EXERCISE DATA

────

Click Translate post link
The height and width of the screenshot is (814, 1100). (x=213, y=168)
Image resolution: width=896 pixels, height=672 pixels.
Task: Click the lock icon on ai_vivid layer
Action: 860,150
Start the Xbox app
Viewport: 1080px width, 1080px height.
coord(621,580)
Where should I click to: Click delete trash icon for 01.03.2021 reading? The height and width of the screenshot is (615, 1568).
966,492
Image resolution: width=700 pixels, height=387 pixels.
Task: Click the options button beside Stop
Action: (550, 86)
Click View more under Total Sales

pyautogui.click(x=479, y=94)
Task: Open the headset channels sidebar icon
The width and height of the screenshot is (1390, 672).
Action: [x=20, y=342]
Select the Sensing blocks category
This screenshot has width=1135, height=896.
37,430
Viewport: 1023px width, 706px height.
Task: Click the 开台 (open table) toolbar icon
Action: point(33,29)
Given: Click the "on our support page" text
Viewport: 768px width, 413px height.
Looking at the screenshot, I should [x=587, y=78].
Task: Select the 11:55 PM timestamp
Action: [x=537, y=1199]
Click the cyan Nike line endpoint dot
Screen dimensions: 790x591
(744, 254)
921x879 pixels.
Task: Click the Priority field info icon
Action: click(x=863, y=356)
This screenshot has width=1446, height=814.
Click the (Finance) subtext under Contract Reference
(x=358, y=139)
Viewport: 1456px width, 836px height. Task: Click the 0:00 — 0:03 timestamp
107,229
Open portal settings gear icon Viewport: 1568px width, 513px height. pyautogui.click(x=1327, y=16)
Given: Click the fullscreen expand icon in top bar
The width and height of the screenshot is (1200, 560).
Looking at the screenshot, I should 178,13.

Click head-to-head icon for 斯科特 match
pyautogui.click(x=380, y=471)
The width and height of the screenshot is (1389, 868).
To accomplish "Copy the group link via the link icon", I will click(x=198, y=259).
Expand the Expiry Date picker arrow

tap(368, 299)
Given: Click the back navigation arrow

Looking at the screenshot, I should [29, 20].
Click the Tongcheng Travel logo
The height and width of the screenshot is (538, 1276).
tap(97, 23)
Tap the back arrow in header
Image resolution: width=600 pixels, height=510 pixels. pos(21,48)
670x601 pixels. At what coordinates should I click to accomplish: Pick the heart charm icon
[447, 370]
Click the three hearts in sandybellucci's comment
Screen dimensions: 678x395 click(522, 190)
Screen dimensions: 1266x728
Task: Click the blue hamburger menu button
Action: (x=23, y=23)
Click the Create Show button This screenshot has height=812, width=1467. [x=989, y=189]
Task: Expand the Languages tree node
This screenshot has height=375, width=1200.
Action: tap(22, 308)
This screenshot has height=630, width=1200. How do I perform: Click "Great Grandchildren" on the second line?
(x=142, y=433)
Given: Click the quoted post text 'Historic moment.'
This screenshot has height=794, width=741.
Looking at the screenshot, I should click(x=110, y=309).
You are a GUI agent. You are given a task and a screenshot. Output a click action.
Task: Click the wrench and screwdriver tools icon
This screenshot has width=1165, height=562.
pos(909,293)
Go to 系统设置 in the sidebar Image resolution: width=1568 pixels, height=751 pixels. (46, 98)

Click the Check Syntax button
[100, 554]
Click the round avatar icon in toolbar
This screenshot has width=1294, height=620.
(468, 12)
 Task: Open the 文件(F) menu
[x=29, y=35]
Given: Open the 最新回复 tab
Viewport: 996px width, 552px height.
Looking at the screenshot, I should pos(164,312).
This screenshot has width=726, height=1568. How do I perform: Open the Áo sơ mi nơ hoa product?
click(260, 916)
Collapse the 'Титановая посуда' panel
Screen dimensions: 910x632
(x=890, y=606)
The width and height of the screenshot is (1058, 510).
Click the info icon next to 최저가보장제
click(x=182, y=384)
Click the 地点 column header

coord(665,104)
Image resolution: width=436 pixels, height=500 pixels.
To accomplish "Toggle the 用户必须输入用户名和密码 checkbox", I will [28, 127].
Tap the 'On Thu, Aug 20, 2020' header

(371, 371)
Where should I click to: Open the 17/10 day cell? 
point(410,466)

────

TASK DETAILS
Send back every line of the listing above exactly.

REPLY
Click Translate post link
The height and width of the screenshot is (814, 1100). (x=213, y=168)
Image resolution: width=896 pixels, height=672 pixels.
Task: Click the lock icon on ai_vivid layer
Action: 860,150
Start the Xbox app
Viewport: 1080px width, 1080px height.
coord(621,580)
Where should I click to: Click delete trash icon for 01.03.2021 reading? The height and width of the screenshot is (615, 1568).
966,492
Image resolution: width=700 pixels, height=387 pixels.
Task: Click the options button beside Stop
Action: (550, 86)
Click View more under Total Sales

pyautogui.click(x=479, y=94)
Task: Open the headset channels sidebar icon
The width and height of the screenshot is (1390, 672).
Action: [x=20, y=342]
Select the Sensing blocks category
This screenshot has width=1135, height=896.
37,430
Viewport: 1023px width, 706px height.
Task: Click the 开台 (open table) toolbar icon
Action: point(33,29)
Given: Click the "on our support page" text
Viewport: 768px width, 413px height.
Looking at the screenshot, I should [x=587, y=78].
Task: Select the 11:55 PM timestamp
Action: [x=537, y=1199]
Click the cyan Nike line endpoint dot
Screen dimensions: 790x591
(744, 254)
921x879 pixels.
Task: Click the Priority field info icon
Action: click(x=863, y=356)
This screenshot has width=1446, height=814.
Click the (Finance) subtext under Contract Reference
(x=358, y=139)
Viewport: 1456px width, 836px height. Task: Click the 0:00 — 0:03 timestamp
107,229
Open portal settings gear icon Viewport: 1568px width, 513px height. pyautogui.click(x=1327, y=16)
Given: Click the fullscreen expand icon in top bar
The width and height of the screenshot is (1200, 560).
Looking at the screenshot, I should 178,13.

Click head-to-head icon for 斯科特 match
pyautogui.click(x=380, y=471)
The width and height of the screenshot is (1389, 868).
To accomplish "Copy the group link via the link icon", I will click(x=198, y=259).
Expand the Expiry Date picker arrow

tap(368, 299)
Given: Click the back navigation arrow

Looking at the screenshot, I should [29, 20].
Click the Tongcheng Travel logo
The height and width of the screenshot is (538, 1276).
tap(97, 23)
Tap the back arrow in header
Image resolution: width=600 pixels, height=510 pixels. pos(21,48)
670x601 pixels. At what coordinates should I click to accomplish: Pick the heart charm icon
[447, 370]
Click the three hearts in sandybellucci's comment
Screen dimensions: 678x395 click(522, 190)
Screen dimensions: 1266x728
Task: Click the blue hamburger menu button
Action: (x=23, y=23)
Click the Create Show button This screenshot has height=812, width=1467. [x=989, y=189]
Task: Expand the Languages tree node
This screenshot has height=375, width=1200.
Action: tap(22, 308)
This screenshot has height=630, width=1200. How do I perform: Click "Great Grandchildren" on the second line?
(x=142, y=433)
Given: Click the quoted post text 'Historic moment.'
This screenshot has height=794, width=741.
Looking at the screenshot, I should click(x=110, y=309).
You are a GUI agent. You are given a task and a screenshot. Output a click action.
Task: Click the wrench and screwdriver tools icon
This screenshot has width=1165, height=562.
pos(909,293)
Go to 系统设置 in the sidebar Image resolution: width=1568 pixels, height=751 pixels. (46, 98)

Click the Check Syntax button
[100, 554]
Click the round avatar icon in toolbar
This screenshot has width=1294, height=620.
(468, 12)
 Task: Open the 文件(F) menu
[x=29, y=35]
Given: Open the 最新回复 tab
Viewport: 996px width, 552px height.
Looking at the screenshot, I should pos(164,312).
This screenshot has width=726, height=1568. How do I perform: Open the Áo sơ mi nơ hoa product?
click(260, 916)
Collapse the 'Титановая посуда' panel
Screen dimensions: 910x632
(x=890, y=606)
The width and height of the screenshot is (1058, 510).
Click the info icon next to 최저가보장제
click(x=182, y=384)
Click the 地点 column header

coord(665,104)
Image resolution: width=436 pixels, height=500 pixels.
To accomplish "Toggle the 用户必须输入用户名和密码 checkbox", I will [28, 127].
Tap the 'On Thu, Aug 20, 2020' header

(371, 371)
Where should I click to: Open the 17/10 day cell? 
point(410,466)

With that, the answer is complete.